Andrew Glover, President, Stelligent Incorporated
31 Jan 2006
- Test coverage tools bring valuable depth to unit testing, but they're often misused. This month, Andrew Glover brings his considerable expertise in this area to his new series, In pursuit of code quality. This first installment takes a closer look at what the numbers on the coverage report really mean, as well as what they don't. He then suggests three ways you can use your coverage to ensure code quality early and often.
Do you remember what it was like before most developers jumped on the code quality bandwagon? In those days, a skillfully placed main() method was considered both agile and adequate for testing. Yikes! We've come a long way since then. I, for one, am immensely grateful that automated testing is now an essential facet of quality-centric code development. And that's not all I'm grateful for. Java™ developers have a plethora of tools for gauging code quality through code metrics, static analysis, and more. Heck, we've even managed to categorize refactoring into a handy set of patterns!
All these new tools make it easier than ever to ensure code quality, but you do have to know how to use them. In this series of articles, I'll focus on the sometimes arcane details of ensuring code quality. In addition to familiarizing you with the variety of tools and techniques available for code quality assurance, I'll show you how to:
- Define and effectively measure the aspects of your code that most impact quality.
- Set quality assurance goals and plan your development efforts accordingly.
- Decide which code quality tools and techniques actually meet your needs.
- Implement best practices (and weed out poor ones) so that ensuring code quality early and often becomes a painless and effective aspect of your development practice.

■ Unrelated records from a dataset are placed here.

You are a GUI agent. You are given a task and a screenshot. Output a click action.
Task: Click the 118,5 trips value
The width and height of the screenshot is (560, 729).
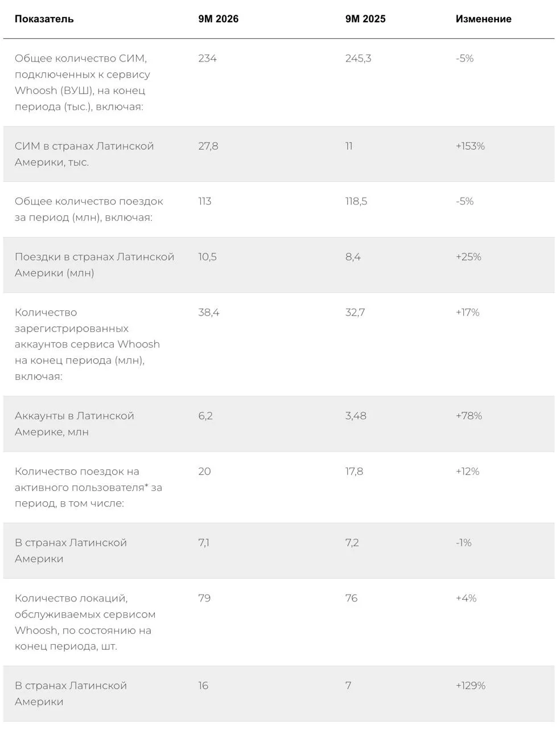tap(356, 201)
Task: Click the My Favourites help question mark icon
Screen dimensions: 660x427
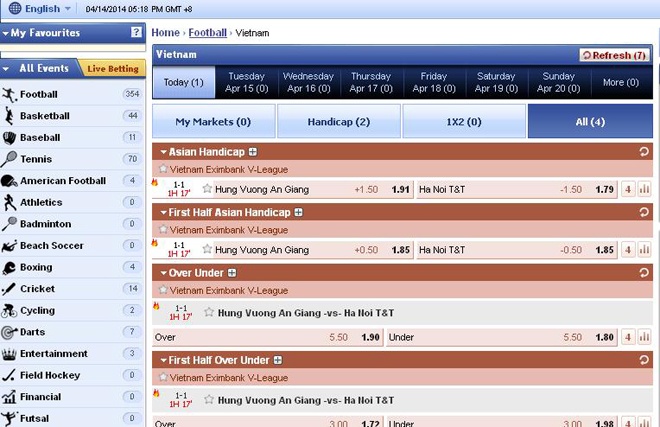Action: click(136, 33)
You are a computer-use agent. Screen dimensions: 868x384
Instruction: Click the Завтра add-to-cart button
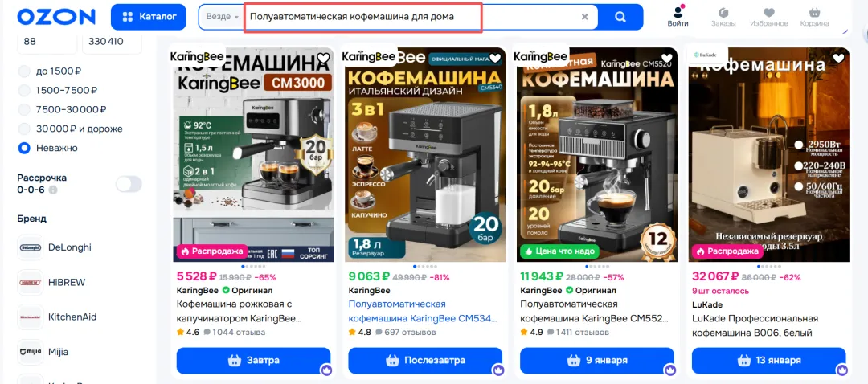pos(253,360)
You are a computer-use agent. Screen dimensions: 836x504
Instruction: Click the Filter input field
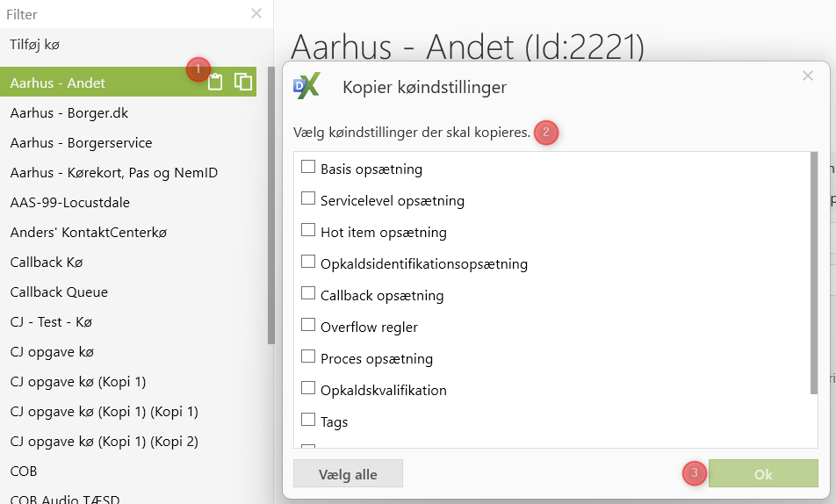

I'll start this month with a look at one of the most popular and easy additions to a Java developer's quality assurance toolkit: test coverage measurement.
Contents |
Beware fools gold
It's the morning following a nightly build and everyone's standing around the water cooler. Developers and management alike are exchanging bold NFL-style pats on the backside when they learn that a few particularly well-tested classes have coverage rates in the high 90s! The collective confidence of the team is at an all-time high. "Refactor with abandon!" can be heard in the distance as defects become a distant memory and the responsibility of the weak and inferior. But there is one small, dissenting voice that says:
Ladies and Gentlemen: Don't be fooled by the coverage report.
Now, don't get me wrong: There's nothing foolish about using test coverage tools. They're a great addition to the unit testing paradigm. What's important is how you synthesize the information once you've got it, and that's where some development teams make their first mistake.
High coverage rates simply mean that a lot of code was exercised. High coverage rates do not imply that code was exercised well. If you're focusing on code quality, you need to understand exactly how test coverage tools work, as well as how they don't; then you'll know how to use these tools to obtain valuable information, rather than just settling for high coverage goals, as many developers do.
Test coverage measurement
Test coverage tools are generally easy to add into an established unit testing process, and the results can be reassuring. Simply download one of the available tools, slightly modify your Ant or Maven build script, and you and your colleagues have a new kind of report to talk about around the water cooler: The Test Coverage Report. It can be a big comfort when packages like foo and bar show astonishingly high coverage, and it's tempting to rest easy when you believe that at least a portion of your code is certifiably "bug free." But to do so would be a mistake.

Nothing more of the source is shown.